++++ Selected text ++++

Civil investigations down

For example, in 2013 the Agency conducted only 103 civil investigations, less than half the 237 conducted in 2012 and also well under the totals in each year from 2009 to 2011.   Civil investigations are “extraordinary, detailed assessments of a regulated entity’s compliance status,” according to the EPA.  These inspections require significantly more time to complete than a typical compliance inspection (i.e., several weeks as compared with one or a few days). 

Investigations may be warranted when an earlier inspection or record review suggests the potential for serious, widespread, and/or continuing civil or criminal violations, from a continuing pattern of citizen complaints, or from referrals from another agency.  It is important for companies to consider the implications of the decrease in EPA civil inspections.  For example, if a facility was not subjected to an EPA civil inspection even though it was the object of citizen complaints, does this increase the likelihood of a state inspection or a civil investigation by the EPA in 2014?

++++

Jobs:
(A) List every circumstance that, according to the passage on EPA civil investigations, may warrant an investigation.
(B) Reproduce word for word everything in the passage on EPA civil investigations from "For example, in" down to "a few days).".
(C) Proceed with the passage on EPA civil investigations, picking up after its final sentence.

++++ Stored rows ++++

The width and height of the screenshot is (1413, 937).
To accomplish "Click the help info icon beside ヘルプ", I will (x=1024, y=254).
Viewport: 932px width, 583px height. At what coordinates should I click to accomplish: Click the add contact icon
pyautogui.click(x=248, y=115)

++++
++++ Stored rows ++++

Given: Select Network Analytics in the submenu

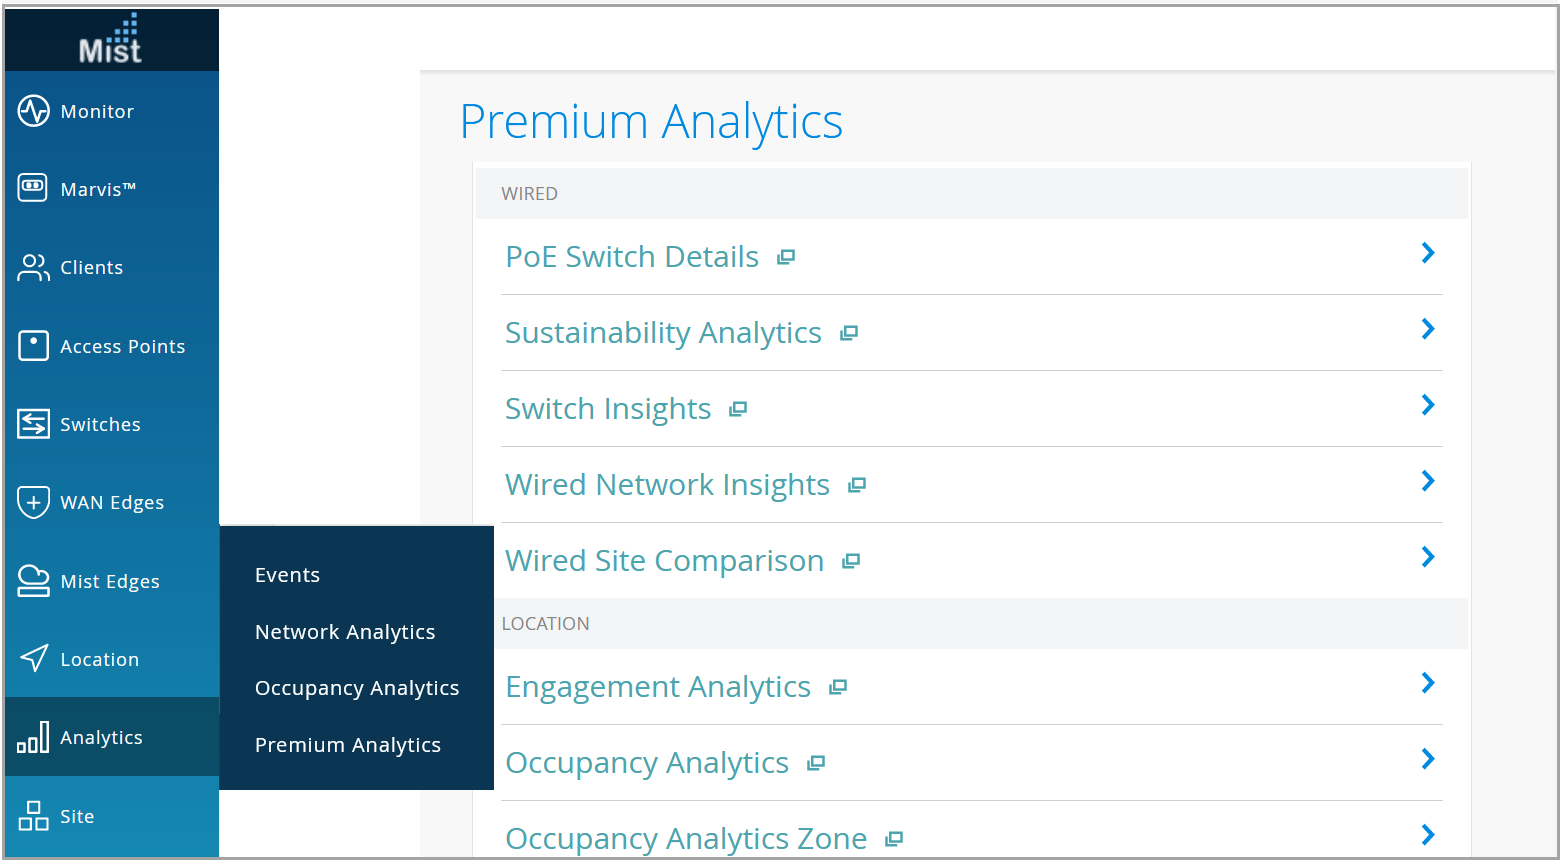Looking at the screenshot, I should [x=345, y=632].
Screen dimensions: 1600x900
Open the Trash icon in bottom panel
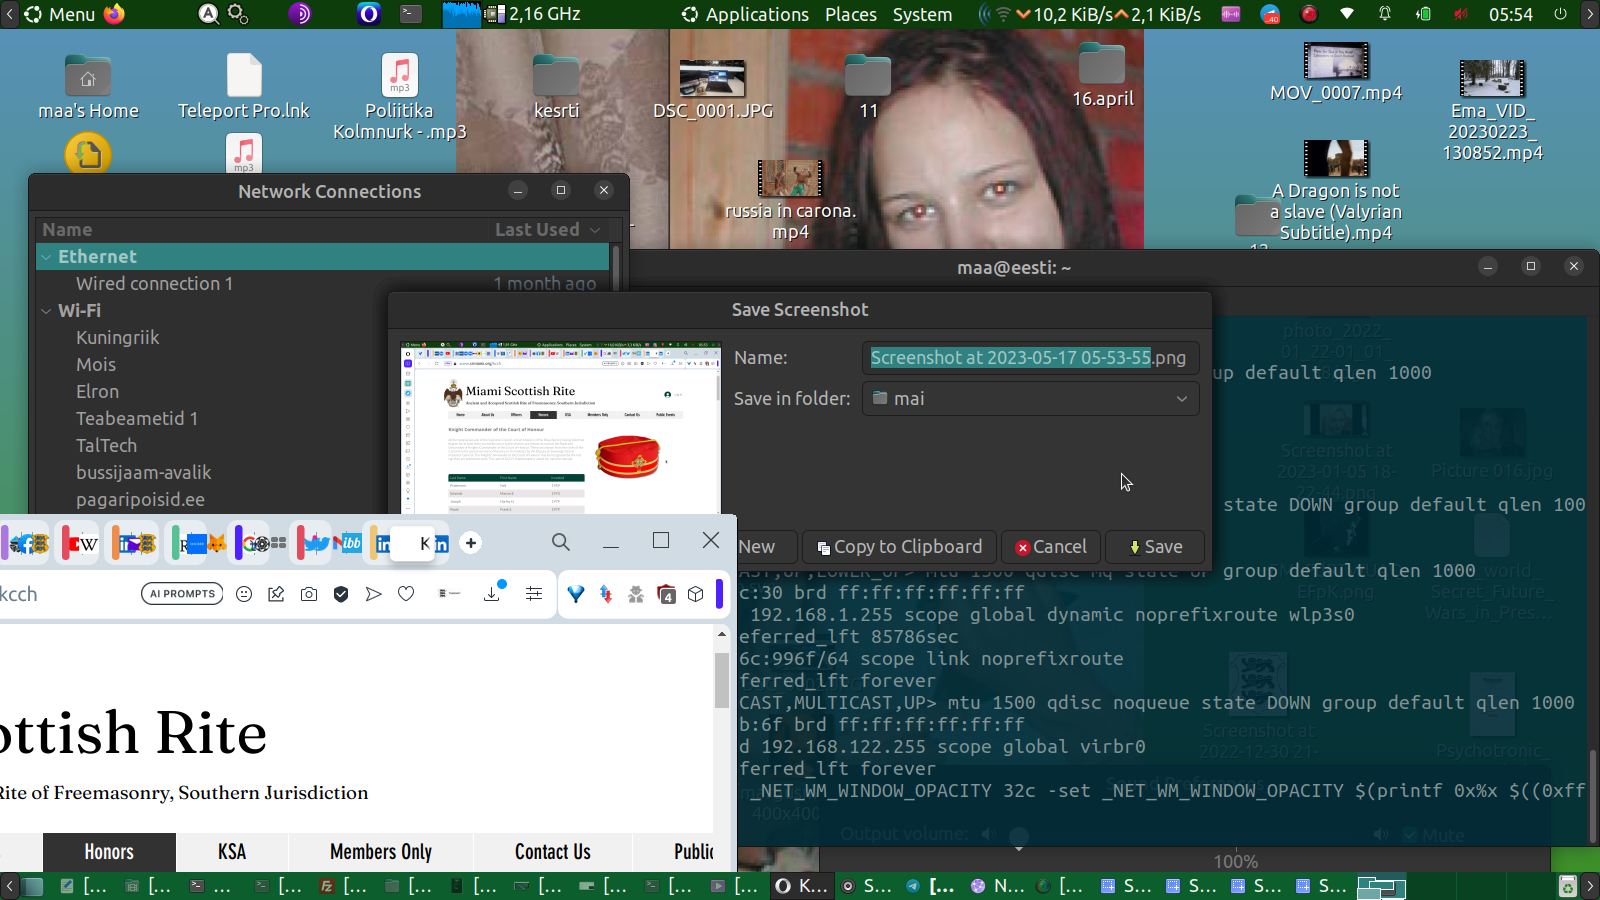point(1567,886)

++++

Task answers:
(A)
- An earlier inspection or record review suggests the potential for serious, widespread, and/or continuing civil or criminal violations
- A continuing pattern of citizen complaints
- Referrals from another agency

(B)
For example, in 2013 the Agency conducted only 103 civil investigations, less than half the 237 conducted in 2012 and also well under the totals in each year from 2009 to 2011.   Civil investigations are “extraordinary, detailed assessments of a regulated entity’s compliance status,” according to the EPA.  These inspections require significantly more time to complete than a typical compliance inspection (i.e., several weeks as compared with one or a few days).

(C)
Deepwater settlement

Not counting civil investigations, in 2013, the EPA conducted about 18,000 inspections/evaluations, down from about 20,000 in 2012.  Of the $1.1 billion in administrative and civil judicial penalties the EPA collected in 2013, $1 billion came from the Transocean settlement.  Under the RESTORE Act, $800 million of that settlement went to the Gulf Coast Restoration Trust Fund.  In addition, Deepwater Horizon generated $4 billion in criminal fines and restitution, of which $3 billion will fund coastal protection/restoration and spill prevention work.  Apart from Deepwater Horizon, criminal fines and restitution totaled $187 million in 2013. 

More stats

Here are additional statistics reported by the EPA for 2013:

  • 2,418 civil enforcement cases were initiated and 2,489 concluded.  This compares to about 3,000 cases initiated/concluded in 2012.  Again, the EPA says its emphasis in 2013 was on “larger, more complex, risk based enforcement cases, leading to significant environmental and health gains.”
  • Under Superfund, private parties committed to more than $1.2 billion for cleanup, compared to $668 million in 2012 and $3.1 billion in 2011.
  • As a result of enforcement, companies were required to invest more than $7 billion in actions and equipment to control pollution, about $1 billion less than in 2012.
  • Supplemental environmental projects (SEPs) were valued at $22 million, compared to $44 million in 2012.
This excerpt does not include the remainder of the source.